Source data:
-=-=-

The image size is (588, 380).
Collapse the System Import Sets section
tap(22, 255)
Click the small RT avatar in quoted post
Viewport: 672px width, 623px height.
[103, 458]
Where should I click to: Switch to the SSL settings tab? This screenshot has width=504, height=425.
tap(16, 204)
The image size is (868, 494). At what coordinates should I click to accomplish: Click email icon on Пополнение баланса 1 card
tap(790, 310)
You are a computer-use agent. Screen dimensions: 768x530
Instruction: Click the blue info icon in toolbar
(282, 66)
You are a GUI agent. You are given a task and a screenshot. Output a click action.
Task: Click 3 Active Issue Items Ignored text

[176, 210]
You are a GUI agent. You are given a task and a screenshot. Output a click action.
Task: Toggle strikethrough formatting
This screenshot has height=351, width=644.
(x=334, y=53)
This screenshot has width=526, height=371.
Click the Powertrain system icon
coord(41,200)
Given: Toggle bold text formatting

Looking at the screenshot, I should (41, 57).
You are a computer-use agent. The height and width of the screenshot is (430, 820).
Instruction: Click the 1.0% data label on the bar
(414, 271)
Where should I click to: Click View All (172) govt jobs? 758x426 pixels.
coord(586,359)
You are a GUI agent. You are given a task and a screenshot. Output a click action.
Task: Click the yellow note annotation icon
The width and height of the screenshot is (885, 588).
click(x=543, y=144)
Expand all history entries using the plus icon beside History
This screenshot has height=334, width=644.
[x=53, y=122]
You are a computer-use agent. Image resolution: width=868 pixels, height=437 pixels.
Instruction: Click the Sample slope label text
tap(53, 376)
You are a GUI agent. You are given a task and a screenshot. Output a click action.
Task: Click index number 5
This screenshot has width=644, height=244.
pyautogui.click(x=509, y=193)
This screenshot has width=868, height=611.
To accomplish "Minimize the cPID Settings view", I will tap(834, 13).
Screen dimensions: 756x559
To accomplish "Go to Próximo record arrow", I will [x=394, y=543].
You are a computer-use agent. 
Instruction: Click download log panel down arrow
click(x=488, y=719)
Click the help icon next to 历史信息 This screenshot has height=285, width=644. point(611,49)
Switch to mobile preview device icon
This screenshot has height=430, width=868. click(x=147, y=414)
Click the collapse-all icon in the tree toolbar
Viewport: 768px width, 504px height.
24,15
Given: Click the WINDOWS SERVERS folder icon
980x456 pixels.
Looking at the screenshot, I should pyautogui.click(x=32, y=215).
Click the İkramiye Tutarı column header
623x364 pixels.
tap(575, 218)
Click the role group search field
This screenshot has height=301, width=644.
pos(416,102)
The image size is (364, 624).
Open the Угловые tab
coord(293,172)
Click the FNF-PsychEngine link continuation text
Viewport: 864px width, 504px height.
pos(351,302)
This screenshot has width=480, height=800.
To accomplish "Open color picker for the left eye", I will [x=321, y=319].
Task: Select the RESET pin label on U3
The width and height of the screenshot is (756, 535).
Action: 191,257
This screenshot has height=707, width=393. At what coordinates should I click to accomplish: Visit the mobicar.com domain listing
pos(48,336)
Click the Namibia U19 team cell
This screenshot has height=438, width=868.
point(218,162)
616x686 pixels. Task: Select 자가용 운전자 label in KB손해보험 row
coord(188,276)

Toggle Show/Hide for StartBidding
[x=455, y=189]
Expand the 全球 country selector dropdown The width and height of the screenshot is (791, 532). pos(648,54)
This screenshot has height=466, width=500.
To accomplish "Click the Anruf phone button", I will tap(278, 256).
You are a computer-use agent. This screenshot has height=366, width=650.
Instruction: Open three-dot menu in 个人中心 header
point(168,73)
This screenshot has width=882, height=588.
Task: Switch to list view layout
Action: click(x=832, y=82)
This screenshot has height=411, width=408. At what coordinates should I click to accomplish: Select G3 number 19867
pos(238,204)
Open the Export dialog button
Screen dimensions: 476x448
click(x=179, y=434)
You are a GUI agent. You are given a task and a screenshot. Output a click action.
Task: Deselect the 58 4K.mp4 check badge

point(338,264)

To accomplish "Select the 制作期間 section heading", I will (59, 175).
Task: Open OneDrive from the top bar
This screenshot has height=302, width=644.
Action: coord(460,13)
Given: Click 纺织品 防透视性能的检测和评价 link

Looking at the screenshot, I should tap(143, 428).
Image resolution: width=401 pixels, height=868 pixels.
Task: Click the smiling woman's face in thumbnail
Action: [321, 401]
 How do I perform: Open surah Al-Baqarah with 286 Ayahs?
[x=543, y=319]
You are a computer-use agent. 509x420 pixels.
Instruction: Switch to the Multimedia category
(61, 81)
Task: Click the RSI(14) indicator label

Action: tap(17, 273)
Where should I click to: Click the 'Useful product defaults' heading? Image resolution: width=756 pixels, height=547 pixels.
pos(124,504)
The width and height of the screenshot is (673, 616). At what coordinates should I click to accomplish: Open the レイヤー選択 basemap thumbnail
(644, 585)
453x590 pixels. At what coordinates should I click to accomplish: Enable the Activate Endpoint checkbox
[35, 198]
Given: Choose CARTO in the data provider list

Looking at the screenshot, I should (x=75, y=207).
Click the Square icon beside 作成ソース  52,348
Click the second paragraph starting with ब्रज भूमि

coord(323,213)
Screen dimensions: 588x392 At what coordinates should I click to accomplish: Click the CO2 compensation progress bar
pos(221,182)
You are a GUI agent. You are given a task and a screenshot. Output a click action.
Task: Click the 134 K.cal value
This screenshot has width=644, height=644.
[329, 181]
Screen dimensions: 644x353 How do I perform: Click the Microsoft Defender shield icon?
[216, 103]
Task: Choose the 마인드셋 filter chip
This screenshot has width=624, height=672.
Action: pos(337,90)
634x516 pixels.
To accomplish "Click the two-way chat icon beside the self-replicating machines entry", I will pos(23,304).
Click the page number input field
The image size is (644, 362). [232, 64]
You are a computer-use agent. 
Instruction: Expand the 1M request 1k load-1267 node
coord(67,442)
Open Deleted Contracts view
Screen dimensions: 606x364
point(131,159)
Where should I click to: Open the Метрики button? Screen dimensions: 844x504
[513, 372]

-=-=-

- _PROBLEM DETAILS_
Each line from the one that includes "Click the Square" down to the close of the records above is to be given again exactly, and no other line is to appear.

- _EXERCISE RESULT_
Click the Square icon beside 作成ソース  52,348
Click the second paragraph starting with ब्रज भूमि

coord(323,213)
Screen dimensions: 588x392 At what coordinates should I click to accomplish: Click the CO2 compensation progress bar
pos(221,182)
You are a GUI agent. You are given a task and a screenshot. Output a click action.
Task: Click the 134 K.cal value
This screenshot has width=644, height=644.
[329, 181]
Screen dimensions: 644x353 How do I perform: Click the Microsoft Defender shield icon?
[216, 103]
Task: Choose the 마인드셋 filter chip
This screenshot has width=624, height=672.
Action: pos(337,90)
634x516 pixels.
To accomplish "Click the two-way chat icon beside the self-replicating machines entry", I will pos(23,304).
Click the page number input field
The image size is (644, 362). [232, 64]
You are a computer-use agent. 
Instruction: Expand the 1M request 1k load-1267 node
coord(67,442)
Open Deleted Contracts view
Screen dimensions: 606x364
point(131,159)
Where should I click to: Open the Метрики button? Screen dimensions: 844x504
[513, 372]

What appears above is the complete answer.